Como decidir contra um país inteiro?

Rosana Félix, repórter de Vida Pública.

Não quero fazer um juízo definitivo sobre o caso Cesare Battisti. Sei que o Judiciário pode cometer muitos erros e condenar injustamente pessoas inocentes – isso em qualquer país do mundo. Por isso achava provável a tese de que o italiano é um bode expiatório de uma Itália cuja liderança mundial vem se afundando cada vez mais, principalmente pela atuação questionável do primeiro-ministro Silvio Berlusconi, volta e meia envolvido em escândalos sexuais.

Mas, ao percorrer a Itália durante sete dias, conversar com familiares de vítimas, com políticos e com gente comum, sem interesse direto no caso, fica mais difícil concordar com a decisão tomada por Lula. Professores universitários ou camponeses, políticos de direita ou de esquerda, jornais e televisão só se referem a Battisti como "terrorista". Não existe essa expressão de "ex-ativista".

Conheci melhor a história italiana, mas minha responsabilidade sobre o caso é nula. Disse que não queria fazer um juízo sobre o caso, mas é quase impossível.
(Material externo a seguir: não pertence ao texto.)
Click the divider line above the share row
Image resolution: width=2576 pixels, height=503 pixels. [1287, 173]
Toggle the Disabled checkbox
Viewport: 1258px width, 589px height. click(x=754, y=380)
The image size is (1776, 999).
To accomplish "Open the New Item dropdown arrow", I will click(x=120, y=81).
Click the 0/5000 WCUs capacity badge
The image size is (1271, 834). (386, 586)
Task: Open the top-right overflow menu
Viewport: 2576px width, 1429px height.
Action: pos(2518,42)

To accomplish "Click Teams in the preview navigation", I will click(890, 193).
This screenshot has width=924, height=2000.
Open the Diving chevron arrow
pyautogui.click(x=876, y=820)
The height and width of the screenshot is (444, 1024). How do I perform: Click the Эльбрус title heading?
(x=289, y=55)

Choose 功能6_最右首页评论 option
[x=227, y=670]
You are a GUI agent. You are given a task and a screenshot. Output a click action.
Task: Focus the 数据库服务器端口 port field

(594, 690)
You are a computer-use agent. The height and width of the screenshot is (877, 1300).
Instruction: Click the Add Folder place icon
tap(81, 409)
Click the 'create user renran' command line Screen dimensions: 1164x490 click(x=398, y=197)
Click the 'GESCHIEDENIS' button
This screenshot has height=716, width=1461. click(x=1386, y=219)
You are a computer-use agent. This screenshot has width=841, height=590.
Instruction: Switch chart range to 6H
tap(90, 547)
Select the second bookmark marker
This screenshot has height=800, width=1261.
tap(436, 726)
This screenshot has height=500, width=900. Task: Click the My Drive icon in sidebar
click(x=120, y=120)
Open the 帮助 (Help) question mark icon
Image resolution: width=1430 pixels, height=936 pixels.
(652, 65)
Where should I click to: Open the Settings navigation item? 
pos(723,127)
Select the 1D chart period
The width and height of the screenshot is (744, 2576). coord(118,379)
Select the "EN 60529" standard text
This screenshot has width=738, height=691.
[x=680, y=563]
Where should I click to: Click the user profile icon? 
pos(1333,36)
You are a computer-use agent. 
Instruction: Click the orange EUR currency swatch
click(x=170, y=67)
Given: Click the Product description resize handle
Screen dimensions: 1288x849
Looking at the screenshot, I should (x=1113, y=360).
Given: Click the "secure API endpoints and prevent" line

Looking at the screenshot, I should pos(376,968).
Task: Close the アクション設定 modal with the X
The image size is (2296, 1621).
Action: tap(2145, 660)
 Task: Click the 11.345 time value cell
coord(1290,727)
Será que as pessoas responsáveis pela decisão da extradição não deveriam se informar mais sobre os anos de chumbo da Itália, tão diversos dos nossos, sob o jugo de uma ditadura militar? Será que um país inteiro está errado e a decisão de um presidente – que já virou ex – é que está certa?

O ex-presidente Lula acertou ao não conceder a extradição de Cesare Battisti. Quem afirma é Renata Saraiva, uma das advogadas responsáveis pela defesa do italiano no país. "As reações do governo italiano e de setores da sociedade italiana, com ameaças de sequestro de Battisti no Brasil, passeatas, notas oficiais, moções e propostas de boicote ao Brasil e a todas as pessoas que apoiaram Cesare Battisti falam por si", afirma Renata, em entrevista concedida por e-mail. Battisti não fala mais com a imprensa. Ele só teria interesse em continuar com sua "pacata vida de escritor", diz ela.

Renata afirma que Battisti foi julgado à revelia e não teve chance de se defender – ele foi condenado nas três instâncias do Judiciário italiano. Ela ressalta que "os verdadeiros culpados" transferiram a Battisti toda a culpa porque teriam direito à delação premiada. Ele estava vivendo em paz na França, que já havia negado o pedido de extradição. Mas, diz ela, com uma mudança na orientação ideológica do governo francês, a França acabou cedendo à Itália e decidindo por extraditá-lo.

O italiano recorreu a tribunais franceses, mas não obteve sucesso. Apresentou ainda recurso à Corte Europeia, que foi negado. Renata ressalta que esse órgão não apreciou a legalidade da extradição. "A Corte apreciou, tão somente, a adequação do julgamento à revelia face à Convenção Europeia de Direitos Humanos."